* _DATA UNDER STUDY_
———
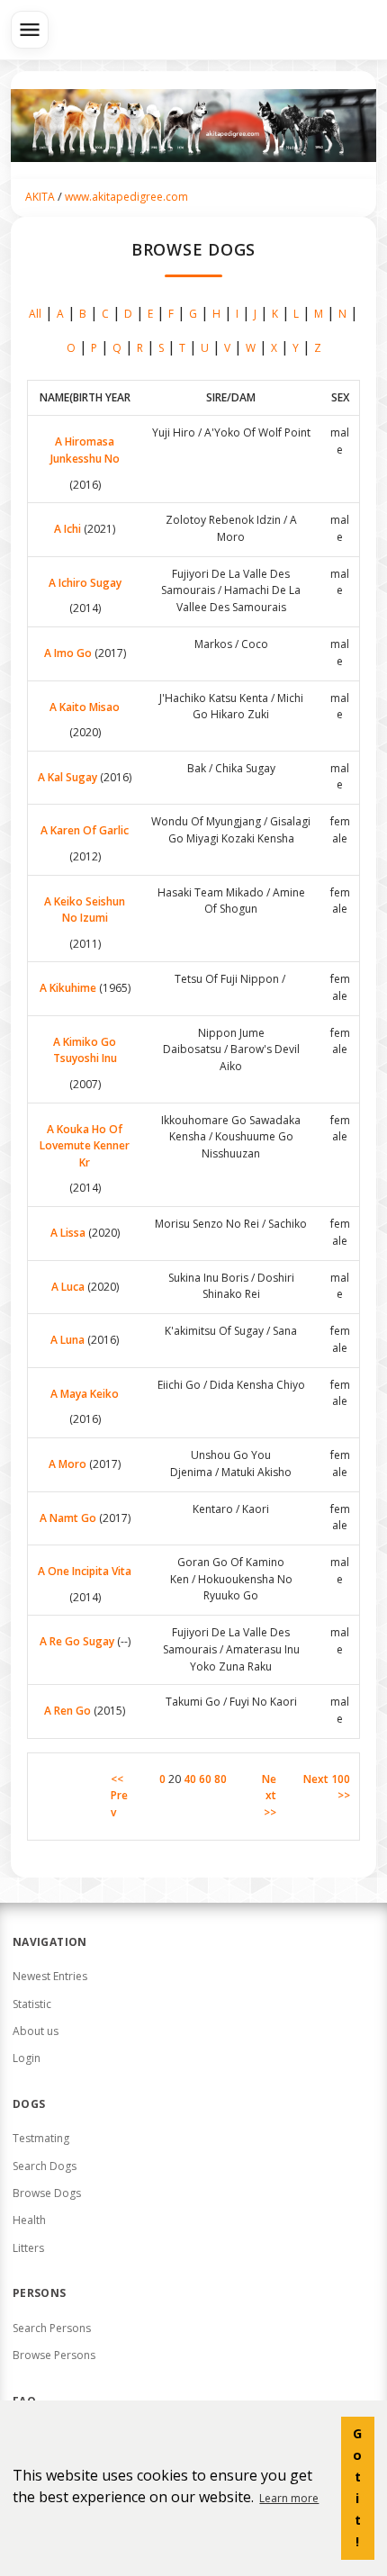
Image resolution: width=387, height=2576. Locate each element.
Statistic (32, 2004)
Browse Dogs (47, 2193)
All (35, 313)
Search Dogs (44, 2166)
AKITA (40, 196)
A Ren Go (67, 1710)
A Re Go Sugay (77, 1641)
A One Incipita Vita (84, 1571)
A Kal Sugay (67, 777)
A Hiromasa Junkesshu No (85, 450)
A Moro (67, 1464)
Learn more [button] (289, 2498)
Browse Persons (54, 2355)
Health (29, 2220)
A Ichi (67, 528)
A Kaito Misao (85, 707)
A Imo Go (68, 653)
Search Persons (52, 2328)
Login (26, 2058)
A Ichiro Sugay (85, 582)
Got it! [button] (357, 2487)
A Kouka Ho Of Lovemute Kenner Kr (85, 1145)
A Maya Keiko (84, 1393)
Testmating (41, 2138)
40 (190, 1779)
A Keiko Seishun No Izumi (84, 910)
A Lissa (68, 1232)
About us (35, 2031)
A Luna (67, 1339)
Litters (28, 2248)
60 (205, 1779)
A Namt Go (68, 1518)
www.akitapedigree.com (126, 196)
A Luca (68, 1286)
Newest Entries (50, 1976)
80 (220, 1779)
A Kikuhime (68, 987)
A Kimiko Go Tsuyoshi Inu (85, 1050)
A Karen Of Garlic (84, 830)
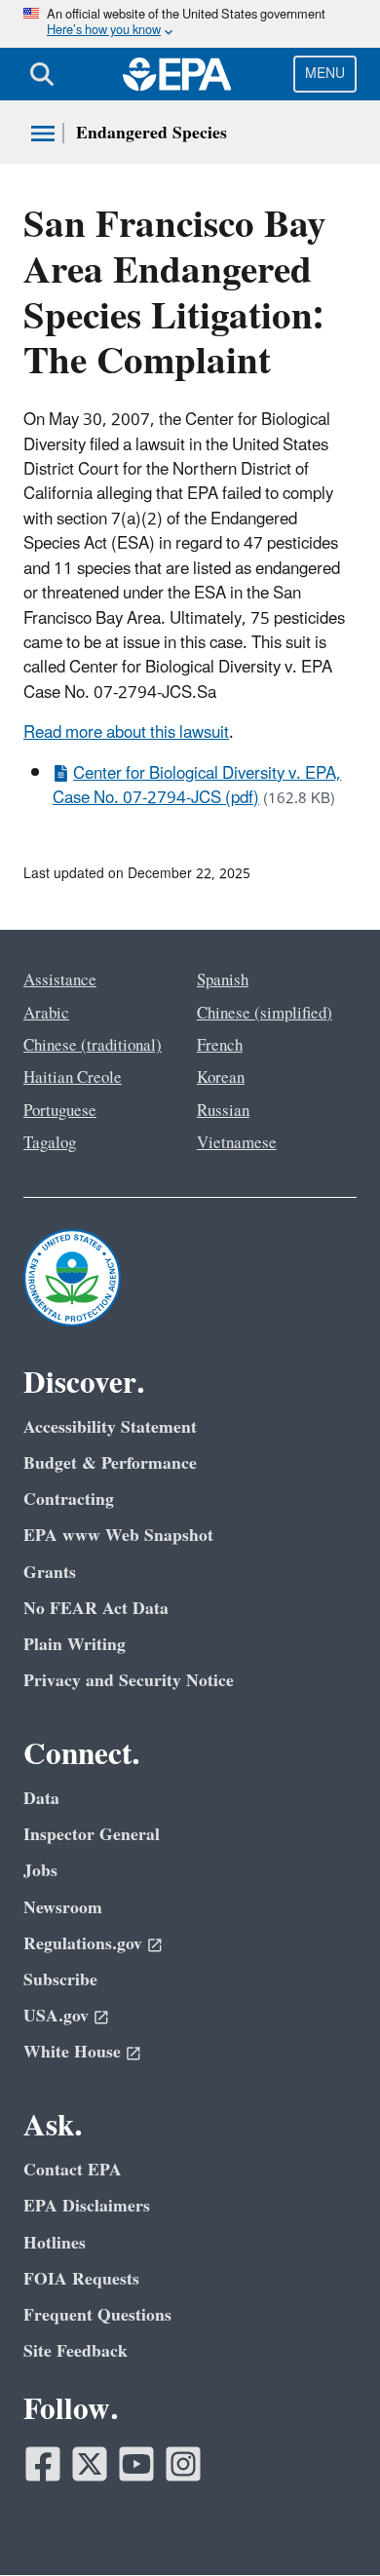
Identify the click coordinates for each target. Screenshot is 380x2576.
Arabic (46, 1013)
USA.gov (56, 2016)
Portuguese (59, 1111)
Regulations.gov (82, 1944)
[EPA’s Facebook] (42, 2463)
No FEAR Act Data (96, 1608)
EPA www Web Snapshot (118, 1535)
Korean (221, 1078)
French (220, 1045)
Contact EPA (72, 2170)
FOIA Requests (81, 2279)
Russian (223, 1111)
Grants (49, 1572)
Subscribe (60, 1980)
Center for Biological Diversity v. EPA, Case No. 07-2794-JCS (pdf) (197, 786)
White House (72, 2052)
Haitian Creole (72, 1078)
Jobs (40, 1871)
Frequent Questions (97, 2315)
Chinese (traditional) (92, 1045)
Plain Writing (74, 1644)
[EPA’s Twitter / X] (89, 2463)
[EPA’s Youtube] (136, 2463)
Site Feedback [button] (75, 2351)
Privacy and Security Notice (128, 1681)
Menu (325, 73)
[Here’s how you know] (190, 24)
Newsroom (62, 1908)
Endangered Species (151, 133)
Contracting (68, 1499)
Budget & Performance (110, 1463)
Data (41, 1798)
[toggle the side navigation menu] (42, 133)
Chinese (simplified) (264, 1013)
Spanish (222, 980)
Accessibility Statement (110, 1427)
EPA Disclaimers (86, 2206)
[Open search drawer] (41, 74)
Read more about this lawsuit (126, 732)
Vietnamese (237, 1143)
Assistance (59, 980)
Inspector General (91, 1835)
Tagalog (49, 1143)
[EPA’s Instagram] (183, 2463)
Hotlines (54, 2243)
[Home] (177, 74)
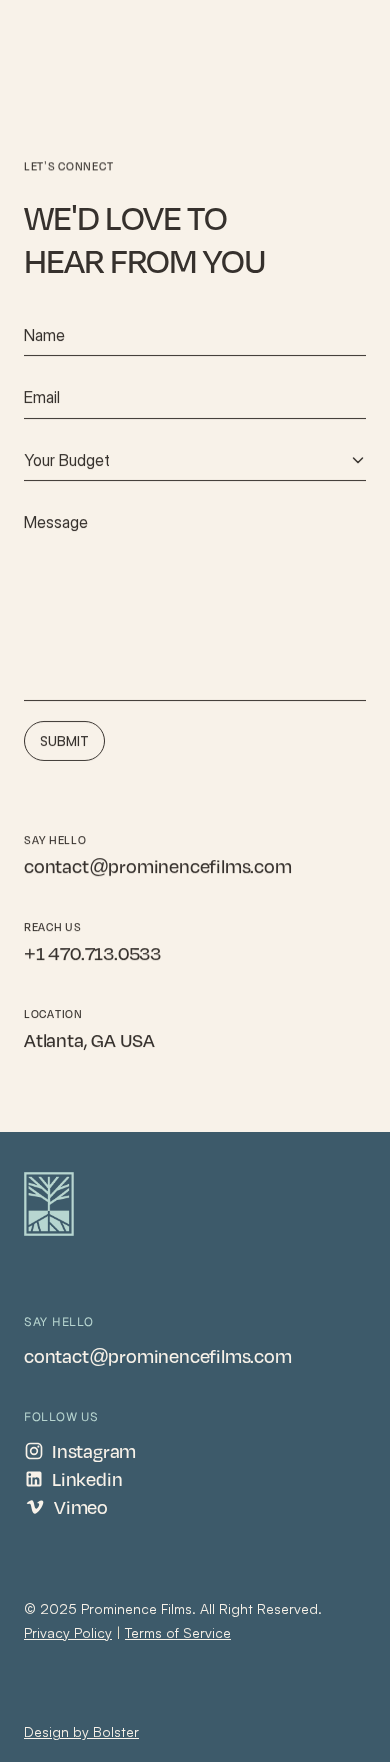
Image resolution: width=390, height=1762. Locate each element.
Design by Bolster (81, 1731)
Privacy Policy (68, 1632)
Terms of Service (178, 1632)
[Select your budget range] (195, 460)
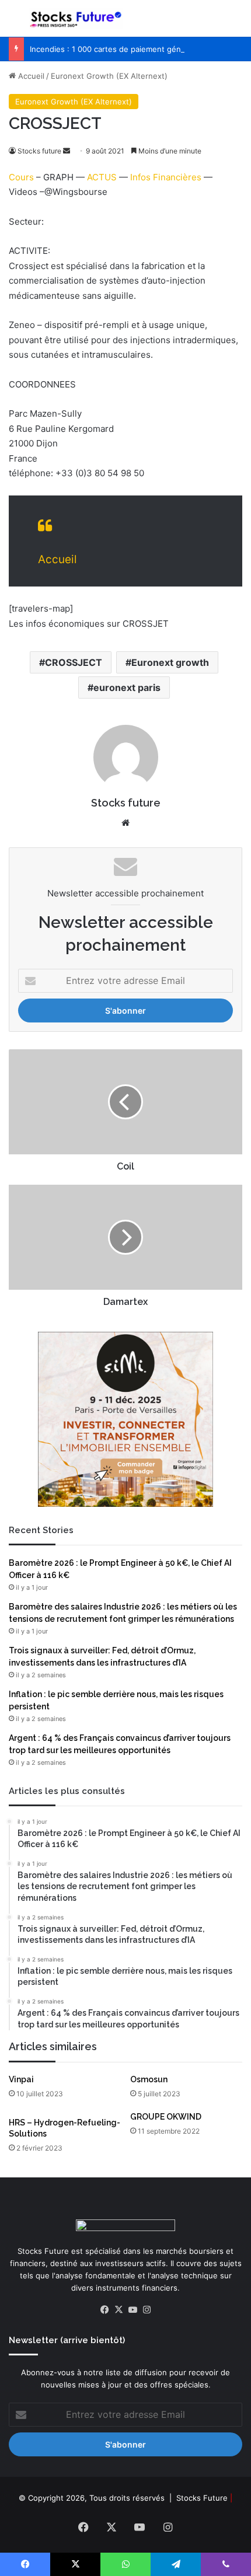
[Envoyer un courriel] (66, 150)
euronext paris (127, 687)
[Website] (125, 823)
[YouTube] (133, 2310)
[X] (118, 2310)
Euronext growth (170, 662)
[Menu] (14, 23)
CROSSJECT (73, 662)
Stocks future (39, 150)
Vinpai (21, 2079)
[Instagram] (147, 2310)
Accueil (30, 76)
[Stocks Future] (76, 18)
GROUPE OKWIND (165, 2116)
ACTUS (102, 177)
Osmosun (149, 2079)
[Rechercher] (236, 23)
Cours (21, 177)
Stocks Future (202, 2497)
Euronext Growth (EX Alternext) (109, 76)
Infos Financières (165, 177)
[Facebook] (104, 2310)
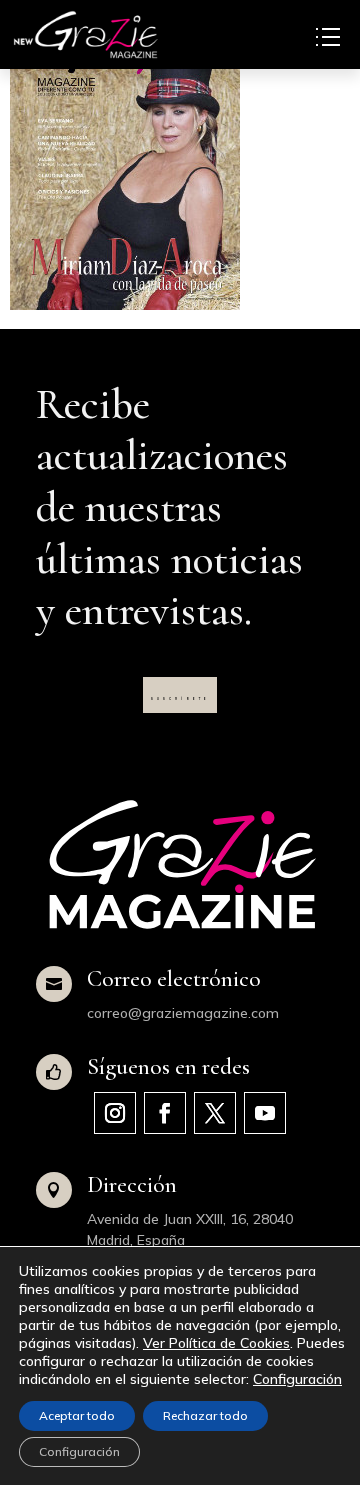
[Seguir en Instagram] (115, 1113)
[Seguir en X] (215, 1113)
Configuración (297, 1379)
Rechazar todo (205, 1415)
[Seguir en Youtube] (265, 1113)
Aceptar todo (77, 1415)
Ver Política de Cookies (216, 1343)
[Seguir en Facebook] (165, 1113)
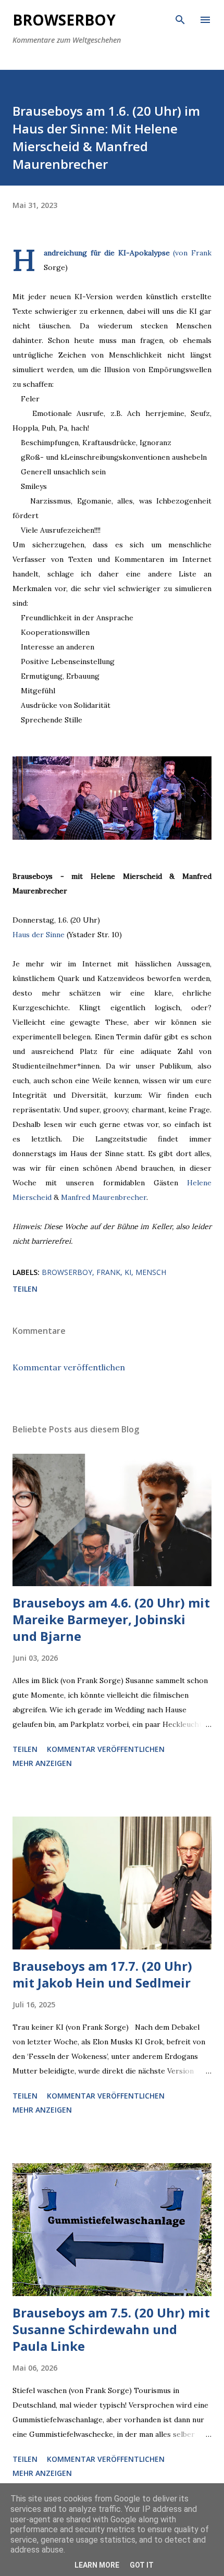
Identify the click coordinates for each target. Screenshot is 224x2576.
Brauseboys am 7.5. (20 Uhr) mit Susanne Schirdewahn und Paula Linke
———
* _TASK OBJECTIVE_
Restate all entries above exactly, but not the images.

* _FINISHED TASK_
Image resolution: width=387, height=2576. Locate each element.
Statistic (32, 2004)
Browse Dogs (47, 2193)
All (35, 313)
Search Dogs (44, 2166)
AKITA (40, 196)
A Ren Go (67, 1710)
A Re Go Sugay (77, 1641)
A One Incipita Vita (84, 1571)
A Kal Sugay (67, 777)
A Hiromasa Junkesshu No (85, 450)
A Moro (67, 1464)
Learn more [button] (289, 2498)
Browse Persons (54, 2355)
Health (29, 2220)
A Ichi (67, 528)
A Kaito Misao (85, 707)
A Imo Go (68, 653)
Search Persons (52, 2328)
Login (26, 2058)
A Ichiro Sugay (85, 582)
Got it! [button] (357, 2487)
A Kouka Ho Of Lovemute Kenner Kr (85, 1145)
A Maya Keiko (84, 1393)
Testmating (41, 2138)
40 (190, 1779)
A Keiko Seishun No Izumi (84, 910)
A Lissa (68, 1232)
About us (35, 2031)
A Luna (67, 1339)
Litters (28, 2248)
60 (205, 1779)
A Namt Go (68, 1518)
www.akitapedigree.com (126, 196)
A Luca (68, 1286)
Newest Entries (50, 1976)
80 (220, 1779)
A Kikuhime (68, 987)
A Kimiko Go Tsuyoshi Inu (85, 1050)
A Karen Of Garlic (84, 830)
Identify the click coordinates for each target. Screenshot is 380x2576.
Arabic (46, 1013)
USA.gov (56, 2016)
Portuguese (59, 1111)
Regulations.gov (82, 1944)
[EPA’s Facebook] (42, 2463)
No FEAR Act Data (96, 1608)
EPA www Web Snapshot (118, 1535)
Korean (221, 1078)
French (220, 1045)
Contact EPA (72, 2170)
FOIA Requests (81, 2279)
Russian (223, 1111)
Grants (49, 1572)
Subscribe (60, 1980)
Center for Biological Diversity v. EPA, Case No. 07-2794-JCS (pdf) (197, 786)
White House (72, 2052)
Haitian Creole (72, 1078)
Jobs (40, 1871)
Frequent Questions (97, 2315)
Chinese (traditional) (92, 1045)
Plain Writing (74, 1644)
[EPA’s Twitter / X] (89, 2463)
[EPA’s Youtube] (136, 2463)
Site Feedback [button] (75, 2351)
Privacy and Security Notice (128, 1681)
Menu (325, 73)
[Here’s how you know] (190, 24)
Newsroom (62, 1908)
Endangered Species (151, 133)
Contracting (68, 1499)
Budget & Performance (110, 1463)
Data (41, 1798)
[toggle the side navigation menu] (42, 133)
Chinese (simplified) (264, 1013)
Spanish (222, 980)
Accessibility Statement (110, 1427)
EPA Disclaimers (86, 2206)
[Open search drawer] (41, 74)
Read more about this lawsuit (126, 732)
Vietnamese (237, 1143)
Assistance (59, 980)
Inspector General (91, 1835)
Tagalog (49, 1143)
[EPA’s Instagram] (183, 2463)
Hotlines (54, 2243)
[Home] (177, 74)
Image resolution: width=390, height=1762. Locate each element.
Design by Bolster (81, 1731)
Privacy Policy (68, 1632)
Terms of Service (178, 1632)
[Select your budget range] (195, 460)
[Envoyer un courriel] (66, 150)
euronext paris (127, 687)
[Website] (125, 823)
[YouTube] (133, 2310)
[X] (118, 2310)
Euronext growth (170, 662)
[Menu] (14, 23)
CROSSJECT (73, 662)
Stocks future (39, 150)
Vinpai (21, 2079)
[Instagram] (147, 2310)
Accueil (30, 76)
[Stocks Future] (76, 18)
GROUPE OKWIND (165, 2116)
ACTUS (102, 177)
Osmosun (149, 2079)
[Rechercher] (236, 23)
Cours (21, 177)
Stocks Future (202, 2497)
Euronext Growth (EX Alternext) (109, 76)
Infos Financières (165, 177)
[Facebook] (104, 2310)
[Seguir en Instagram] (115, 1113)
[Seguir en X] (215, 1113)
Configuración (297, 1379)
Rechazar todo (205, 1415)
[Seguir en Youtube] (265, 1113)
Aceptar todo (77, 1415)
Ver Política de Cookies (216, 1343)
[Seguir en Facebook] (165, 1113)
Identify the click coordinates for each target. Screenshot is 224x2576.
Brauseboys am 7.5. (20 Uhr) mit Susanne Schirdewahn und Paula Linke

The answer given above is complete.